If my memory serves me right, there was a time when the CSC is allowing government personnel to take the professional career service examination even if they have not graduated in college, provided the examinee has logged in at least two years of college education and five years of continuous government service at the time the CSC test is administered. Then, there was also the merit or testimonial system, wherein those who flunked the civil service examination may opt to earn a second-grade eligibility for as long as he has rendered seven years of continuous work in the public service.
As of late, these alternatives are no longer in sight as the Commission has introduced reforms, wherein one of its objectives is to professionalize the civil service. There is no question about that. But the point is that there’s a lot of undergraduate but experienced government workers who are much learned than those graduates currently holding top positions in government. The only stumbling block that prevents them from getting promotions is that they have not finished their college education owing to some financial problems or that others may have raised families at once so that pursuing their college education had been impossible.
In view of this development, perhaps, the CSC body may opt to re-strengthen its system of giving new opportunities to these workers to once and for all improve their lot by getting the much-needed boost so that they can be promoted to the post they are aspiring for.
In the absence of a degree, perhaps, the civil service officials may instead craft a policy that will offset these deficiencies through a merit system of eximplary accomplishments, efficiency and good behavior at the work sites. Likewise, they should be given the chance to pursue their college education through a government-sponsored scholarship or reward those who have worked at least for ten years to be allowed to pass a ladderized college degree, in partnership with the Commission on Higher Education.
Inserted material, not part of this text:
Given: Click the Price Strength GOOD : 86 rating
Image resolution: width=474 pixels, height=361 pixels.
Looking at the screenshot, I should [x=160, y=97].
This can be done either through online education or on-campus attendance, depending on the convenience and affordability of the concerned government worker.
In this way, the CSC will be doing more than what it has been envisioned to do by allowing public servants to make full use of their potentials while still in the government service. This is not only important to their personal lives but also will contribute a great deal for the enchancement of the civil service and the betterment of the society in general.